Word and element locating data
---

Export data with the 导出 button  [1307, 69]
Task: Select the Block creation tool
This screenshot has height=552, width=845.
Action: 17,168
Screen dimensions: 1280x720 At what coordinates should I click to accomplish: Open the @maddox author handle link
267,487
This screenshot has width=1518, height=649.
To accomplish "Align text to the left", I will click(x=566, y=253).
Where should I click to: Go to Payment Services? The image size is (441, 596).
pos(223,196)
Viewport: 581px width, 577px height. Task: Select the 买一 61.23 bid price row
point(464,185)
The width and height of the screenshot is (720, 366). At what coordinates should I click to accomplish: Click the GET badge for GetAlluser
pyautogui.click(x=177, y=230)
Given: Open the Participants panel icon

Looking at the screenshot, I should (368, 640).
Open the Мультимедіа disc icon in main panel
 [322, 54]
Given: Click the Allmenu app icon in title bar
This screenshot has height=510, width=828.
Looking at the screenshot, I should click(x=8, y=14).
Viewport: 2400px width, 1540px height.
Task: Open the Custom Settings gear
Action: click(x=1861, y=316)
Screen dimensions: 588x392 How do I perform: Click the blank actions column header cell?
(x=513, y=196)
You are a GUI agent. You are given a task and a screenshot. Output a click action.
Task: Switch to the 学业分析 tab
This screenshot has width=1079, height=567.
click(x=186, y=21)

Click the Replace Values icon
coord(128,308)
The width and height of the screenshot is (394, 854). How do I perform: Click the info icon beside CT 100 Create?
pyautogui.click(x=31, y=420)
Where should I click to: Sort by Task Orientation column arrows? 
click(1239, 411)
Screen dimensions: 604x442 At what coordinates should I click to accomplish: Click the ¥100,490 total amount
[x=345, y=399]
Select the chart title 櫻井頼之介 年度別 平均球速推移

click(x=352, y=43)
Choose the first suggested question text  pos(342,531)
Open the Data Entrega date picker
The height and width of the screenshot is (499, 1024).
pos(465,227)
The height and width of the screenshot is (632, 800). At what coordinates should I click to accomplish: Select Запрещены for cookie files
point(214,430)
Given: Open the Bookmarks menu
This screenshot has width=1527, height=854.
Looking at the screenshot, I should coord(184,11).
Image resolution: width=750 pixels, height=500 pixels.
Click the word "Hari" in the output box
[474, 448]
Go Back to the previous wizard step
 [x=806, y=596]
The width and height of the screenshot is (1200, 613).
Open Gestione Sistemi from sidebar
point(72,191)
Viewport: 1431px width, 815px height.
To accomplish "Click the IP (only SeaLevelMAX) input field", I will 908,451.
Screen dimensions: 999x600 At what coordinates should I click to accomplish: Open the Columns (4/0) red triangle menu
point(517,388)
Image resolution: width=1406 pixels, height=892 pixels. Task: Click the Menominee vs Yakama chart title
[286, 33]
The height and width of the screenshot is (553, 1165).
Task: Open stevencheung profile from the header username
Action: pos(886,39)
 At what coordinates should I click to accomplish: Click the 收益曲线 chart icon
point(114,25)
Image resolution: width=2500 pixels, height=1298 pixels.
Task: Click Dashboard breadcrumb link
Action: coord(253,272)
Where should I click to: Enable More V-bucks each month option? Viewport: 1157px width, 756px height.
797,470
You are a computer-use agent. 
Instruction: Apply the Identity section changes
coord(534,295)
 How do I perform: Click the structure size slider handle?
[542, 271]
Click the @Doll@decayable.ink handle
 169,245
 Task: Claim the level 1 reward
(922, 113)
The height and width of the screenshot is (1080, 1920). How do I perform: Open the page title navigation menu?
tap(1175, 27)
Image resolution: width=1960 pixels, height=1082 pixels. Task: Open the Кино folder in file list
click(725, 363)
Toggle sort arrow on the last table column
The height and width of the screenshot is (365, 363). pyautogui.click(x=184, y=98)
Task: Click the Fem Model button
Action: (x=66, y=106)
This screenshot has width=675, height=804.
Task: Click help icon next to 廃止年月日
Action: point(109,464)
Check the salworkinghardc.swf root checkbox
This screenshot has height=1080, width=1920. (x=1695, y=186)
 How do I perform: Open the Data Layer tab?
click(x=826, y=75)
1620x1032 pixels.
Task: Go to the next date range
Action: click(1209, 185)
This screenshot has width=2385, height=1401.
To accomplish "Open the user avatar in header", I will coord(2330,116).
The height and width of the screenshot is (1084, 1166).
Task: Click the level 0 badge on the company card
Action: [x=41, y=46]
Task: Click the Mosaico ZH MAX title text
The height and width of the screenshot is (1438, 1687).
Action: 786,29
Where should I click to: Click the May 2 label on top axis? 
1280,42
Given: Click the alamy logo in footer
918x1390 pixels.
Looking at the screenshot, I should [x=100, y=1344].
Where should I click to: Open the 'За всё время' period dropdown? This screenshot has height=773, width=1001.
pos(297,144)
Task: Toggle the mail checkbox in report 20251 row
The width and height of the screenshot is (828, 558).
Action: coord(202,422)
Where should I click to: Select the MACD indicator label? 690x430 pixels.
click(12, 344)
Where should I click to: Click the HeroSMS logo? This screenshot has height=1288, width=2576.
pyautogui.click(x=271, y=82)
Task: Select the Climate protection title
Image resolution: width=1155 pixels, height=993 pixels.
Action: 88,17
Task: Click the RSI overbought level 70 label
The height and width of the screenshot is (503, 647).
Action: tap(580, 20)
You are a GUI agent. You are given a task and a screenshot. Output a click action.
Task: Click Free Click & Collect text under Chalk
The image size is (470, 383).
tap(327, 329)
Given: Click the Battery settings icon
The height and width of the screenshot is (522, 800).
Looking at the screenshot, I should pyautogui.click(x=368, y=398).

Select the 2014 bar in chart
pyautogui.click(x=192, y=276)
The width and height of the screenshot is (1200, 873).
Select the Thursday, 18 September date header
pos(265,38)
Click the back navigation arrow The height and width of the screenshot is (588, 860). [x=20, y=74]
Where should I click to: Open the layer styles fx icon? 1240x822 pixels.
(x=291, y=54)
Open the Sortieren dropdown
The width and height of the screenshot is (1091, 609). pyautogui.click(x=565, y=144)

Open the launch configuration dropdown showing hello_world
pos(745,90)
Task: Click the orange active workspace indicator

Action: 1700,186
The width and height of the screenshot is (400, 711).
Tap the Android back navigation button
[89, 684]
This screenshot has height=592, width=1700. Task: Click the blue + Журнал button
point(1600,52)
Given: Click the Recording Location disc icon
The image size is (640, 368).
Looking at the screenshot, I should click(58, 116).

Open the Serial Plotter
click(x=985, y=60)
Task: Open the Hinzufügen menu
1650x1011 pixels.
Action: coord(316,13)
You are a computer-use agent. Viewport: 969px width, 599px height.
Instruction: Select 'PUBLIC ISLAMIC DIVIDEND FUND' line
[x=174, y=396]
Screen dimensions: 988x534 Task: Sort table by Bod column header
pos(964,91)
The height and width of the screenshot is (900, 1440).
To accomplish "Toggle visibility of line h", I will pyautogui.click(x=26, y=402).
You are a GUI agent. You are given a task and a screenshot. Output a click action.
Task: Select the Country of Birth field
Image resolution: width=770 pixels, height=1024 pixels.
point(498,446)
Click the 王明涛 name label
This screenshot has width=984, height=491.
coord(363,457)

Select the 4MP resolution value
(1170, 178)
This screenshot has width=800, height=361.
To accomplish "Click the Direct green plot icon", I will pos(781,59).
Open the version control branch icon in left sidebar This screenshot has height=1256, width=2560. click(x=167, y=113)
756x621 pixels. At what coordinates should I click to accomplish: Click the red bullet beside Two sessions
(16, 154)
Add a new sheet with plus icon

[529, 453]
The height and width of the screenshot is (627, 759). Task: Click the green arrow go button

---

Exercise aim
Swap "GUI agent" for "desktop assistant" throughout the material above, and reproduce the material with nothing else changed.

Complete answer
Export data with the 导出 button  [1307, 69]
Task: Select the Block creation tool
This screenshot has height=552, width=845.
Action: 17,168
Screen dimensions: 1280x720 At what coordinates should I click to accomplish: Open the @maddox author handle link
267,487
This screenshot has width=1518, height=649.
To accomplish "Align text to the left", I will click(x=566, y=253).
Where should I click to: Go to Payment Services? The image size is (441, 596).
pos(223,196)
Viewport: 581px width, 577px height. Task: Select the 买一 61.23 bid price row
point(464,185)
The width and height of the screenshot is (720, 366). At what coordinates should I click to accomplish: Click the GET badge for GetAlluser
pyautogui.click(x=177, y=230)
Given: Open the Participants panel icon

Looking at the screenshot, I should (368, 640).
Open the Мультимедіа disc icon in main panel
 [322, 54]
Given: Click the Allmenu app icon in title bar
This screenshot has height=510, width=828.
Looking at the screenshot, I should click(x=8, y=14).
Viewport: 2400px width, 1540px height.
Task: Open the Custom Settings gear
Action: click(x=1861, y=316)
Screen dimensions: 588x392 How do I perform: Click the blank actions column header cell?
(x=513, y=196)
You are a desktop assistant. You are given a task and a screenshot. Output a click action.
Task: Switch to the 学业分析 tab
This screenshot has width=1079, height=567.
click(x=186, y=21)

Click the Replace Values icon
coord(128,308)
The width and height of the screenshot is (394, 854). How do I perform: Click the info icon beside CT 100 Create?
pyautogui.click(x=31, y=420)
Where should I click to: Sort by Task Orientation column arrows? 
click(1239, 411)
Screen dimensions: 604x442 At what coordinates should I click to accomplish: Click the ¥100,490 total amount
[x=345, y=399]
Select the chart title 櫻井頼之介 年度別 平均球速推移

click(x=352, y=43)
Choose the first suggested question text  pos(342,531)
Open the Data Entrega date picker
The height and width of the screenshot is (499, 1024).
pos(465,227)
The height and width of the screenshot is (632, 800). At what coordinates should I click to accomplish: Select Запрещены for cookie files
point(214,430)
Given: Open the Bookmarks menu
This screenshot has width=1527, height=854.
Looking at the screenshot, I should coord(184,11).
Image resolution: width=750 pixels, height=500 pixels.
Click the word "Hari" in the output box
[474, 448]
Go Back to the previous wizard step
 [x=806, y=596]
The width and height of the screenshot is (1200, 613).
Open Gestione Sistemi from sidebar
point(72,191)
Viewport: 1431px width, 815px height.
To accomplish "Click the IP (only SeaLevelMAX) input field", I will 908,451.
Screen dimensions: 999x600 At what coordinates should I click to accomplish: Open the Columns (4/0) red triangle menu
point(517,388)
Image resolution: width=1406 pixels, height=892 pixels. Task: Click the Menominee vs Yakama chart title
[286, 33]
The height and width of the screenshot is (553, 1165).
Task: Open stevencheung profile from the header username
Action: pos(886,39)
 At what coordinates should I click to accomplish: Click the 收益曲线 chart icon
point(114,25)
Image resolution: width=2500 pixels, height=1298 pixels.
Task: Click Dashboard breadcrumb link
Action: coord(253,272)
Where should I click to: Enable More V-bucks each month option? Viewport: 1157px width, 756px height.
797,470
You are a computer-use agent. 
Instruction: Apply the Identity section changes
coord(534,295)
 How do I perform: Click the structure size slider handle?
[542, 271]
Click the @Doll@decayable.ink handle
 169,245
 Task: Claim the level 1 reward
(922, 113)
The height and width of the screenshot is (1080, 1920). How do I perform: Open the page title navigation menu?
tap(1175, 27)
Image resolution: width=1960 pixels, height=1082 pixels. Task: Open the Кино folder in file list
click(725, 363)
Toggle sort arrow on the last table column
The height and width of the screenshot is (365, 363). pyautogui.click(x=184, y=98)
Task: Click the Fem Model button
Action: (x=66, y=106)
This screenshot has width=675, height=804.
Task: Click help icon next to 廃止年月日
Action: point(109,464)
Check the salworkinghardc.swf root checkbox
This screenshot has height=1080, width=1920. (x=1695, y=186)
 How do I perform: Open the Data Layer tab?
click(x=826, y=75)
1620x1032 pixels.
Task: Go to the next date range
Action: click(1209, 185)
This screenshot has width=2385, height=1401.
To accomplish "Open the user avatar in header", I will coord(2330,116).
The height and width of the screenshot is (1084, 1166).
Task: Click the level 0 badge on the company card
Action: [x=41, y=46]
Task: Click the Mosaico ZH MAX title text
The height and width of the screenshot is (1438, 1687).
Action: 786,29
Where should I click to: Click the May 2 label on top axis? 
1280,42
Given: Click the alamy logo in footer
918x1390 pixels.
Looking at the screenshot, I should [x=100, y=1344].
Where should I click to: Open the 'За всё время' period dropdown? This screenshot has height=773, width=1001.
pos(297,144)
Task: Toggle the mail checkbox in report 20251 row
The width and height of the screenshot is (828, 558).
Action: coord(202,422)
Where should I click to: Select the MACD indicator label? 690x430 pixels.
click(12, 344)
Where should I click to: Click the HeroSMS logo? This screenshot has height=1288, width=2576.
pyautogui.click(x=271, y=82)
Task: Select the Climate protection title
Image resolution: width=1155 pixels, height=993 pixels.
Action: 88,17
Task: Click the RSI overbought level 70 label
The height and width of the screenshot is (503, 647).
Action: tap(580, 20)
You are a desktop assistant. You are given a task and a screenshot. Output a click action.
Task: Click Free Click & Collect text under Chalk
The image size is (470, 383).
tap(327, 329)
Given: Click the Battery settings icon
The height and width of the screenshot is (522, 800).
Looking at the screenshot, I should pyautogui.click(x=368, y=398).

Select the 2014 bar in chart
pyautogui.click(x=192, y=276)
The width and height of the screenshot is (1200, 873).
Select the Thursday, 18 September date header
pos(265,38)
Click the back navigation arrow The height and width of the screenshot is (588, 860). [x=20, y=74]
Where should I click to: Open the layer styles fx icon? 1240x822 pixels.
(x=291, y=54)
Open the Sortieren dropdown
The width and height of the screenshot is (1091, 609). pyautogui.click(x=565, y=144)

Open the launch configuration dropdown showing hello_world
pos(745,90)
Task: Click the orange active workspace indicator

Action: 1700,186
The width and height of the screenshot is (400, 711).
Tap the Android back navigation button
[89, 684]
This screenshot has height=592, width=1700. Task: Click the blue + Журнал button
point(1600,52)
Given: Click the Recording Location disc icon
The image size is (640, 368).
Looking at the screenshot, I should click(58, 116).

Open the Serial Plotter
click(x=985, y=60)
Task: Open the Hinzufügen menu
1650x1011 pixels.
Action: coord(316,13)
You are a computer-use agent. Viewport: 969px width, 599px height.
Instruction: Select 'PUBLIC ISLAMIC DIVIDEND FUND' line
[x=174, y=396]
Screen dimensions: 988x534 Task: Sort table by Bod column header
pos(964,91)
The height and width of the screenshot is (900, 1440).
To accomplish "Toggle visibility of line h", I will pyautogui.click(x=26, y=402).
You are a desktop assistant. You are given a task and a screenshot. Output a click action.
Task: Select the Country of Birth field
Image resolution: width=770 pixels, height=1024 pixels.
point(498,446)
Click the 王明涛 name label
This screenshot has width=984, height=491.
coord(363,457)

Select the 4MP resolution value
(1170, 178)
This screenshot has width=800, height=361.
To accomplish "Click the Direct green plot icon", I will pos(781,59).
Open the version control branch icon in left sidebar This screenshot has height=1256, width=2560. click(x=167, y=113)
756x621 pixels. At what coordinates should I click to accomplish: Click the red bullet beside Two sessions
(16, 154)
Add a new sheet with plus icon

[529, 453]
The height and width of the screenshot is (627, 759). Task: Click the green arrow go button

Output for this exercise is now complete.